But myhtml works a bit different I guess 😄 A C++ wrapper would be nice... just saying.

no-realm avatar Apr 15 '17 01:04 no-realm

@Randshot Yea,

<a href="http://example-com">Link Name</a>

created tree

<a href="http://example-com">
    -text: Link Name

for get text from <a> node use myhtml_node_child and myhtml_node_text or use collection

myhtml_collection_t *nodes = myhtml_get_nodes_by_tag_id(tree, NULL, MyHTML_TAG_A, NULL);
myhtml_node_text( myhtml_node_child(nodes->list[0]) );

or see serialization functions == innerText in JS

myhtml_serialization_tree_callback(a_node->child, callback, NULL);
// or buffer
mycore_string_raw_t str = {0};
myhtml_serialization_tree_buffer(a_node->child, &str);

see example

or get all the text nodes at once

myhtml_collection_t *nodest= myhtml_get_nodes_by_tag_id(tree, NULL, MyHTML_TAG__TEXT, NULL);
myhtml_node_text( nodes->list[0] );

Use Modest for search a nodes by CSS Selectors, see example it's much easier than fingering a tree.

P.S.: Yes, wrapper C ++ is needed, who would do ?!

lexborisov avatar Apr 15 '17 07:04 lexborisov

I have started working on one. My C++ skills aren't the best but it should be sufficient in most cases. For more intense usage, the C-API should used.

no-realm avatar Apr 15 '17 18:04 no-realm

Thanks! After done you send me link for your wrapper?

lexborisov avatar Apr 15 '17 18:04 lexborisov

@lexborisov Yeah sure. I plan to implement it as a single header wrapper which has various classes for myhtml. I am still unsure about some design aspects though.

For example, I have a Node class which contains a protected pointer to the myhtml node struct and various methods for reading and modifying the node. Should I read all node properties when the Node object is initialized or only get the property on demand by using the provided methods (myhtml_node_text)?.

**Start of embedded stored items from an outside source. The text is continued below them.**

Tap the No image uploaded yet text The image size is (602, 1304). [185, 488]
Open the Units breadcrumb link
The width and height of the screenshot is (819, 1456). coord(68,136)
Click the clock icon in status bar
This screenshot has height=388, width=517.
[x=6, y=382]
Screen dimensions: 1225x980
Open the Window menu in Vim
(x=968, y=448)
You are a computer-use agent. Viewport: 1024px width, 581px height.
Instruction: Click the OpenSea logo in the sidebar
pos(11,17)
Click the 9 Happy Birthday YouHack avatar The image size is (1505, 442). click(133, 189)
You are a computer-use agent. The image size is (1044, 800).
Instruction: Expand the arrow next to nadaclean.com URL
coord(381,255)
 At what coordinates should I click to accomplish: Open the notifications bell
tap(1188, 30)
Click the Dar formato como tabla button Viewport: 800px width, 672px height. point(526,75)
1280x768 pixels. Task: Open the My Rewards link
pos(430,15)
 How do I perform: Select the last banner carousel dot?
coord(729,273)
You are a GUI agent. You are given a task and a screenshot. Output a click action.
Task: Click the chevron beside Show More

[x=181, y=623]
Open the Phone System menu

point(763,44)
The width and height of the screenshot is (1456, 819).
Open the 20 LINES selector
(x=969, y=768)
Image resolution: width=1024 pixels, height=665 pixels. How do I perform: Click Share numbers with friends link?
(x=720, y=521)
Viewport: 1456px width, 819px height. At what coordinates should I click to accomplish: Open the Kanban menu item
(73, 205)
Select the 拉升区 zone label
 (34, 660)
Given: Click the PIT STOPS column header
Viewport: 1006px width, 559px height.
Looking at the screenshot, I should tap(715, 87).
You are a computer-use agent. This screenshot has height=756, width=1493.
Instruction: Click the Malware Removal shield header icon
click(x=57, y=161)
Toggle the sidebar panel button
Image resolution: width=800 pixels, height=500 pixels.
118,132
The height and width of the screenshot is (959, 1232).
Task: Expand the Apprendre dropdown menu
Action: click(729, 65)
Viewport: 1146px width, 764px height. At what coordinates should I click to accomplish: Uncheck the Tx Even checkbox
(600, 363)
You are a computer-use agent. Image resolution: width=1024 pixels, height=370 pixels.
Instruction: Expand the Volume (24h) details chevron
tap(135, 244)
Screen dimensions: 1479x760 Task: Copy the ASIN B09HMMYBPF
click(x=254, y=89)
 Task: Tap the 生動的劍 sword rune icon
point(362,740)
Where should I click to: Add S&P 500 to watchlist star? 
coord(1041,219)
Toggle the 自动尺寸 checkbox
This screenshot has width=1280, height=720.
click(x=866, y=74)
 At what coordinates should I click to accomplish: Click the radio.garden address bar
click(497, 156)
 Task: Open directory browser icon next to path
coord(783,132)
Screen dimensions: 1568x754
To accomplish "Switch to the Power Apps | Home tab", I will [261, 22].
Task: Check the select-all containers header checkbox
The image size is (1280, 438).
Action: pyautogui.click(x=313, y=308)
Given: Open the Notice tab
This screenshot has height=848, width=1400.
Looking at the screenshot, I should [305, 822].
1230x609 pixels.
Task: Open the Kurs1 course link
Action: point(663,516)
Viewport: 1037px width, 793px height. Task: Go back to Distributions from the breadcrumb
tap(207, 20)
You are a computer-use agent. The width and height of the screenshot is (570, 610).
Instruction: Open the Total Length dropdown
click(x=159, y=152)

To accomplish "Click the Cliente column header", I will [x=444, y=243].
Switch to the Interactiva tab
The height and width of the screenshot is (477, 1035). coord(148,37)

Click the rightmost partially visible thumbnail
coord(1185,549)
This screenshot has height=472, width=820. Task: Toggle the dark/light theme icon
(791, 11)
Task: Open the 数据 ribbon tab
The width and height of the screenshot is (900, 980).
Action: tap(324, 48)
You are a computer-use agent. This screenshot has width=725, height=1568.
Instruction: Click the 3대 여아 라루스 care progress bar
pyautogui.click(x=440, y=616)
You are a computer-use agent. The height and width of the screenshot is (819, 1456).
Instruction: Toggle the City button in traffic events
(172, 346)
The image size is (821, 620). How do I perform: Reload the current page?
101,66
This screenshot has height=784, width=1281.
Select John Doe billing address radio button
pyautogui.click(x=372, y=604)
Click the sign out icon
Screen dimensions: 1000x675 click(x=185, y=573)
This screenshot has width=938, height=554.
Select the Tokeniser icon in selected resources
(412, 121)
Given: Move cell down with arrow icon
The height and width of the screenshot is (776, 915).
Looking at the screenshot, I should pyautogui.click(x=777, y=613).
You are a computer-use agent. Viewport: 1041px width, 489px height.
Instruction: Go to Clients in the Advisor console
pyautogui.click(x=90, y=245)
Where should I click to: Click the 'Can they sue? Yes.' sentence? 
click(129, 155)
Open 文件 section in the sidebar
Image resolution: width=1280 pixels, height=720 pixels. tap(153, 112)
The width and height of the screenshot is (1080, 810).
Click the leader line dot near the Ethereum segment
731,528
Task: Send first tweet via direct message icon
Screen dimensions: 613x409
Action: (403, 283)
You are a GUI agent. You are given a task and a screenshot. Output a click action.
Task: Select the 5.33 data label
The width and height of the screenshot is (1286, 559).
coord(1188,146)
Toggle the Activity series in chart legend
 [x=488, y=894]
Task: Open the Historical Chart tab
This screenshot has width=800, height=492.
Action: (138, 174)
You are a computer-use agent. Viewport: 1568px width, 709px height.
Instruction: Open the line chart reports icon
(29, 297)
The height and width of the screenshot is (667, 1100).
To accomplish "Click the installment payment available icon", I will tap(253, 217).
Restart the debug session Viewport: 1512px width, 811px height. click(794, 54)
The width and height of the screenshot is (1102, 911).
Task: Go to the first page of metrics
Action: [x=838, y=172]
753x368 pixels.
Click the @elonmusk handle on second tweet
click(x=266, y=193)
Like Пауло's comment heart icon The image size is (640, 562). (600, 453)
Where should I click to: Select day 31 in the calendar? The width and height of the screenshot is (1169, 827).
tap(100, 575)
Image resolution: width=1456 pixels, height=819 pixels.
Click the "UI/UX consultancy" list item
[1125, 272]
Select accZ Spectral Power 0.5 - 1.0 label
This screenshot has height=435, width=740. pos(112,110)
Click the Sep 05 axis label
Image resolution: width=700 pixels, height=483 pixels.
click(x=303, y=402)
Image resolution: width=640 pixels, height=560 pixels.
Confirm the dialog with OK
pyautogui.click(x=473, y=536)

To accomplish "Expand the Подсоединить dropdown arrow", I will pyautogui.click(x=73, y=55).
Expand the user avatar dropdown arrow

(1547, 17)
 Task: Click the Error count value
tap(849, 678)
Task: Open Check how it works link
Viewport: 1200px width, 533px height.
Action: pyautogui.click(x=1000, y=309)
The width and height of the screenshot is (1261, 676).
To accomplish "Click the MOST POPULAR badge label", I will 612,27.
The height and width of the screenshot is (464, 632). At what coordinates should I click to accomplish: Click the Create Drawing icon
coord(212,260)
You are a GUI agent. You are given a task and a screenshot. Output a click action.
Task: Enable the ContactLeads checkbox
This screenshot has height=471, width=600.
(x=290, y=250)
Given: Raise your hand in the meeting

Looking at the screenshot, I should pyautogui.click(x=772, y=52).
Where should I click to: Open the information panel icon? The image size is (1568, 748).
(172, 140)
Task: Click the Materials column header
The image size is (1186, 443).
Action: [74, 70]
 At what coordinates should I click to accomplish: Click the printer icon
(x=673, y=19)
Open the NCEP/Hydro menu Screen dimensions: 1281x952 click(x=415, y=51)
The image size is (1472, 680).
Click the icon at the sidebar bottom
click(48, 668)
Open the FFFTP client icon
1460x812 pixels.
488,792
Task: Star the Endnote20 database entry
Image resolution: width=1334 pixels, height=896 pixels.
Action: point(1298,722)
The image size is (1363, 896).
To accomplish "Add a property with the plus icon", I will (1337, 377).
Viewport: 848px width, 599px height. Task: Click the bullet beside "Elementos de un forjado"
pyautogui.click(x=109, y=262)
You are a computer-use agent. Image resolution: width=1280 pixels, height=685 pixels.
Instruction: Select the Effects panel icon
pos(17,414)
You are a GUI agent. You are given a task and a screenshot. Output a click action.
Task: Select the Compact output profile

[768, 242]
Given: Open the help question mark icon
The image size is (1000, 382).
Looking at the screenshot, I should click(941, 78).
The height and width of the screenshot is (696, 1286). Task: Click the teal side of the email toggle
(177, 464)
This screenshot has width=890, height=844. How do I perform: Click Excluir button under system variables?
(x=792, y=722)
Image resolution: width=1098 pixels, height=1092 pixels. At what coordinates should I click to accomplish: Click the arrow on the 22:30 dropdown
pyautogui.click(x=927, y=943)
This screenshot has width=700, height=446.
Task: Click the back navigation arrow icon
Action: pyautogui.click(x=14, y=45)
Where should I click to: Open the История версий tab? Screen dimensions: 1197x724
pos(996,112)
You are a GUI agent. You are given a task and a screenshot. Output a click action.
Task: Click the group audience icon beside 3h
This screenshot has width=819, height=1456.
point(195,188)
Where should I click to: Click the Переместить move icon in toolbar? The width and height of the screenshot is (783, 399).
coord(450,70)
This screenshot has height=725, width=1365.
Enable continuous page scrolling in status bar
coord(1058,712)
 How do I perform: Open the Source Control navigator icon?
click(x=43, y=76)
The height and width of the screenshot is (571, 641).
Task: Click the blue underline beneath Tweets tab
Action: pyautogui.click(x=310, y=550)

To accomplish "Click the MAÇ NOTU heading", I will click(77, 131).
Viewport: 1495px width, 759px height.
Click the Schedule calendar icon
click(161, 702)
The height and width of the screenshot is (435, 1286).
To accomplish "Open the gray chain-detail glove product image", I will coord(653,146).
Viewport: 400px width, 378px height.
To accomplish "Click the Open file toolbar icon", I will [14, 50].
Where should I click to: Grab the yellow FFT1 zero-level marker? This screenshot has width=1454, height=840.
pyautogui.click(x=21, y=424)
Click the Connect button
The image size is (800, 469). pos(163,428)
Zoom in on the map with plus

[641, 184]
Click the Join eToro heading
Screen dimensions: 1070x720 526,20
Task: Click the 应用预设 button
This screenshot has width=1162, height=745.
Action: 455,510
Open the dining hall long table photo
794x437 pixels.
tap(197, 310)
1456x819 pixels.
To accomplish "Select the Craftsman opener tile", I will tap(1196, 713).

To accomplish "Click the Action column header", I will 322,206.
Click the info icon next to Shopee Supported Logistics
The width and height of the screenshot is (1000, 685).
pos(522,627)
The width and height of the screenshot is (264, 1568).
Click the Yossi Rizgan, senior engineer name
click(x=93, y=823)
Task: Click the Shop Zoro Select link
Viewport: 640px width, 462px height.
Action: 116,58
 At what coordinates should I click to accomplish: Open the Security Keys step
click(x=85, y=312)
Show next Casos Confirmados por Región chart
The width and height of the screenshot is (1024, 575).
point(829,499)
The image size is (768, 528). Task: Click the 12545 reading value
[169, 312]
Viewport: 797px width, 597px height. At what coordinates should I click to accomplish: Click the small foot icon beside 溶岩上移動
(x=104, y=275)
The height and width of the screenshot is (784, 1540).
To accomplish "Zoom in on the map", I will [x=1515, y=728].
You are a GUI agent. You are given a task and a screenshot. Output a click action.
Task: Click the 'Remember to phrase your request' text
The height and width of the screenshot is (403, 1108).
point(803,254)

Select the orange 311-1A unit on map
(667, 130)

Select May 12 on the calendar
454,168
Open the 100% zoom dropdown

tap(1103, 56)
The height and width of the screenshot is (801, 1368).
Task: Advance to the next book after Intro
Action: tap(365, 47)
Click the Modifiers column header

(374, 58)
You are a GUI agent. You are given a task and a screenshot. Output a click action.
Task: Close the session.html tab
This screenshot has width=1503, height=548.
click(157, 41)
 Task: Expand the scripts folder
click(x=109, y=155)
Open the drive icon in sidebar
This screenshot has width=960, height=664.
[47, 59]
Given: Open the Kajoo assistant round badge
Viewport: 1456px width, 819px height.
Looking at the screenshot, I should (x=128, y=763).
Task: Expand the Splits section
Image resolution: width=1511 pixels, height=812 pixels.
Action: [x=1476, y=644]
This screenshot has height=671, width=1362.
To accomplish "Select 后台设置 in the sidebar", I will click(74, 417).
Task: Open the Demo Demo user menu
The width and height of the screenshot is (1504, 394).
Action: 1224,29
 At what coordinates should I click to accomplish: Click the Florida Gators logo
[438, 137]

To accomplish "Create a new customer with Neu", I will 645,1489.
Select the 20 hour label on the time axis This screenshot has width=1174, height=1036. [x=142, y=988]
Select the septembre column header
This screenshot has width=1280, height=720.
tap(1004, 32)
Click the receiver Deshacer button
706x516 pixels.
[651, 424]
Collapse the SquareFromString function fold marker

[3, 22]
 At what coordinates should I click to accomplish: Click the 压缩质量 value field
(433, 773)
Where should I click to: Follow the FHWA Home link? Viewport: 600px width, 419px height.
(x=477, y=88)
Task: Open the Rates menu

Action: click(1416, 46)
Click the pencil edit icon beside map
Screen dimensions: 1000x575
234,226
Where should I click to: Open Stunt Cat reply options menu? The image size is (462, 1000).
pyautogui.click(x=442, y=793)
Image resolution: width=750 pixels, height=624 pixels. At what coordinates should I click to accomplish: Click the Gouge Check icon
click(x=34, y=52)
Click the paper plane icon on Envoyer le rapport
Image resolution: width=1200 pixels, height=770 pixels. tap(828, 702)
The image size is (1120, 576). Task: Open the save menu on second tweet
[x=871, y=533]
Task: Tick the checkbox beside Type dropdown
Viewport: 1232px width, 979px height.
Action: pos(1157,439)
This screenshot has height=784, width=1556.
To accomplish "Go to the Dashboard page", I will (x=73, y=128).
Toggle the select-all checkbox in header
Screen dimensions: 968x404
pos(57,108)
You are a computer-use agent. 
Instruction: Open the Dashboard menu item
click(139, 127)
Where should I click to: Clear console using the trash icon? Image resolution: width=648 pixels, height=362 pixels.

no-realm avatar Apr 15 '17 20:04 no-realm

@Randshot You do not need to store data in class. They may become obsolete, this can later cause confusion. I think it should look like this, for example:

node->next();
/* class node... */
next() {
node->next; /* get from C structure or  myhtml_node_next(node)*/
}

lexborisov avatar Apr 15 '17 20:04 lexborisov

@Randshot any updates of your wrapper?

hbakhtiyor avatar May 03 '17 03:05 hbakhtiyor

@hbakhtiyor I haven't had any time for it lately. I will update you when I have some progress.

no-realm avatar May 03 '17 09:05 no-realm

Hi, I have a similar issue, I cannot extract text from a

fariouche avatar Jan 12 '18 09:01 fariouche

Hi, You can show me HTML pages (html code)?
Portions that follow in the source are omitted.